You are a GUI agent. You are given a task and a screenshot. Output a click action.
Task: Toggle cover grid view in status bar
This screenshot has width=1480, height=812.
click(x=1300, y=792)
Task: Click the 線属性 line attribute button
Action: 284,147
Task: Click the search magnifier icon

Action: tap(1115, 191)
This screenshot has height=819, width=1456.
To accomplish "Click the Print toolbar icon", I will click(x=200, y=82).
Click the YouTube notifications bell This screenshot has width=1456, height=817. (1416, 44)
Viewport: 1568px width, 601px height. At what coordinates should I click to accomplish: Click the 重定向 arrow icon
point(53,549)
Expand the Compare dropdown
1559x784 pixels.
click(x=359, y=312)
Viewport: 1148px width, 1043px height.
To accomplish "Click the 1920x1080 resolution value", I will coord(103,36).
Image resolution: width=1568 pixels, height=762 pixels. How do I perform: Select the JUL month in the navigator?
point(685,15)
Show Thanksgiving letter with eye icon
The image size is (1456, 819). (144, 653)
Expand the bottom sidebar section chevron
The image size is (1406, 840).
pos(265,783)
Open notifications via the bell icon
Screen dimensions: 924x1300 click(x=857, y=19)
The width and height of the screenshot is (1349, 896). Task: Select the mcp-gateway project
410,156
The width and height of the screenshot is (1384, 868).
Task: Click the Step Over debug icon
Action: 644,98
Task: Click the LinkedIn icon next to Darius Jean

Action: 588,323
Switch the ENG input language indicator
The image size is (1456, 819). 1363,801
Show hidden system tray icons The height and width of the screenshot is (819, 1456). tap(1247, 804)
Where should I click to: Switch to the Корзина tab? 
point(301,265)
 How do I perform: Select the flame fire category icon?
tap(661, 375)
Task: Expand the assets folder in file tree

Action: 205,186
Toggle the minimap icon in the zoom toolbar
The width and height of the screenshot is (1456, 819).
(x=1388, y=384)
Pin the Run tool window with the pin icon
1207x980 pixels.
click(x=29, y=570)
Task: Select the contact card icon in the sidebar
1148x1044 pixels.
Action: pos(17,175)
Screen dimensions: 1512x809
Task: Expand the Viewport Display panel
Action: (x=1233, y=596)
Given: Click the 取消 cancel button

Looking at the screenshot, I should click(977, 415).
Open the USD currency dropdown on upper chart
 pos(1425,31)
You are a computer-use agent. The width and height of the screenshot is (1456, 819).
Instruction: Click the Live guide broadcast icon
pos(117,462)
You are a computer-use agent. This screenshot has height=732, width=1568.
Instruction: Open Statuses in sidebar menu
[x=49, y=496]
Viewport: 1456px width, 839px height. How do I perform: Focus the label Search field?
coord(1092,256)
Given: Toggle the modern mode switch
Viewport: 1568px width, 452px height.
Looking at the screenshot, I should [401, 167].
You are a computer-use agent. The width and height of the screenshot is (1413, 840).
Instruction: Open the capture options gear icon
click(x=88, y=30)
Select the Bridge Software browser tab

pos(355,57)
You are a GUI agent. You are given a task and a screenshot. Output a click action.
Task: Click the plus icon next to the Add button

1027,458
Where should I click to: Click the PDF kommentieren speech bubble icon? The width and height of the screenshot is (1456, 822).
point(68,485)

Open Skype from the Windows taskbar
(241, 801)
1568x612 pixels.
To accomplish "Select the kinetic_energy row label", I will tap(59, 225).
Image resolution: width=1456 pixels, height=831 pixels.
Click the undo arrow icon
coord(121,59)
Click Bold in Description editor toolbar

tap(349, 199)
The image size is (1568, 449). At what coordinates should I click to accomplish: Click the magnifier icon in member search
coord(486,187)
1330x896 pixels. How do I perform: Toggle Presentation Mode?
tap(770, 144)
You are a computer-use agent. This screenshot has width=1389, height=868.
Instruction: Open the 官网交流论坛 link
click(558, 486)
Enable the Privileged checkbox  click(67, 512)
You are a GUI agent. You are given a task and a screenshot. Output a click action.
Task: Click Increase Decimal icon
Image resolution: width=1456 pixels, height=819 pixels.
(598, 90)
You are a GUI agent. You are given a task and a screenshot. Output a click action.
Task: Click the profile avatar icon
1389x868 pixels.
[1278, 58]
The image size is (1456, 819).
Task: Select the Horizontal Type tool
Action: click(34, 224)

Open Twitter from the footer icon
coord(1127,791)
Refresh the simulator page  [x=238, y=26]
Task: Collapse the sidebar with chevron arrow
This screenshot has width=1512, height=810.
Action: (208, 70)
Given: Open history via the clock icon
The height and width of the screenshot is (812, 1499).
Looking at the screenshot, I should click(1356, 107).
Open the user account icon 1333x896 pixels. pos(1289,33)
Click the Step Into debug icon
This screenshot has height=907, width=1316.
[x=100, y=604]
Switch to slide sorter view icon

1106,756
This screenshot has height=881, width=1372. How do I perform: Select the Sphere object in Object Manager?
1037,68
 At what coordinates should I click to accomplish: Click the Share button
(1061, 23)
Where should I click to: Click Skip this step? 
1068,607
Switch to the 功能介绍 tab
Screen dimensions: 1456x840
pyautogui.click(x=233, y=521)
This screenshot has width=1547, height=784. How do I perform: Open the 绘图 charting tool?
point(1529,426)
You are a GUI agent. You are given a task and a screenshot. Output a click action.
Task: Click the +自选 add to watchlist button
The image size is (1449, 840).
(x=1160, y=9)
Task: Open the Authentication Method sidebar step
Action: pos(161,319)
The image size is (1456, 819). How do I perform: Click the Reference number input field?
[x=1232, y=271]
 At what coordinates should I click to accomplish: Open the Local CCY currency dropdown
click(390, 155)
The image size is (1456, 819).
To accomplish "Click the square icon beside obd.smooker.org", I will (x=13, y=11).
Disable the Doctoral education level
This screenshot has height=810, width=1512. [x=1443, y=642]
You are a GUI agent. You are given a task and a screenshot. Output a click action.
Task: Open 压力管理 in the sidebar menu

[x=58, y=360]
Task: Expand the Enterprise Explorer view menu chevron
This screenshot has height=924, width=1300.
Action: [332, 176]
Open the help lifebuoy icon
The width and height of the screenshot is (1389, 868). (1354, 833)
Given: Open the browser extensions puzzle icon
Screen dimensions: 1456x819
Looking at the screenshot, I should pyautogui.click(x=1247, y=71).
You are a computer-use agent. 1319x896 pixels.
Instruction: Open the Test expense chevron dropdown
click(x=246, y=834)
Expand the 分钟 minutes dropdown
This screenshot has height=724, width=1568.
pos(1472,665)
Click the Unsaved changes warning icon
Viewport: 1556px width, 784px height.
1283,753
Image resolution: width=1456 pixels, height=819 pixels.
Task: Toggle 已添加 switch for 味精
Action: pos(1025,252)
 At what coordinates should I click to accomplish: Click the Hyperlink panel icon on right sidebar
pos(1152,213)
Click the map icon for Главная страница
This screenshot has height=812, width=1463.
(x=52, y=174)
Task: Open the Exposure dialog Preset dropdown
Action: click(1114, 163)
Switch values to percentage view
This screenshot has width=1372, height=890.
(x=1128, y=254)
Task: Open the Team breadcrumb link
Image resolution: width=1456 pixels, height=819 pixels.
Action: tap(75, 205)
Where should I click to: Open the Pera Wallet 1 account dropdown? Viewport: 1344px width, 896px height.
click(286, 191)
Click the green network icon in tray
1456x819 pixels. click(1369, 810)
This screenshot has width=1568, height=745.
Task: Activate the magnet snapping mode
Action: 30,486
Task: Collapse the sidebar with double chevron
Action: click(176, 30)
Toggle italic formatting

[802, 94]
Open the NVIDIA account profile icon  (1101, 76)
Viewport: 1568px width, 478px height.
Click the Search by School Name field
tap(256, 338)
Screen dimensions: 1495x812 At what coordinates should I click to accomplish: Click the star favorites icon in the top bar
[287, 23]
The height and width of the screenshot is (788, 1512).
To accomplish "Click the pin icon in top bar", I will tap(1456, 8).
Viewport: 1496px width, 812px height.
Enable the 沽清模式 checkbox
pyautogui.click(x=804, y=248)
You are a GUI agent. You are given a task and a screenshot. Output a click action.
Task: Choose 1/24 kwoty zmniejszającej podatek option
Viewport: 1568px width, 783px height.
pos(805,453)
§
### Work request
Which of the lines above include the string "computer"? Pick them out and copy them.

### Task answer
You are a computer-use agent. The width and height of the screenshot is (1456, 819).
You are a computer-use agent. This screenshot has height=732, width=1568.
You are a computer-use agent. The width and height of the screenshot is (1413, 840).
You are a computer-use agent. This screenshot has width=1389, height=868.
You are a computer-use agent. 1319x896 pixels.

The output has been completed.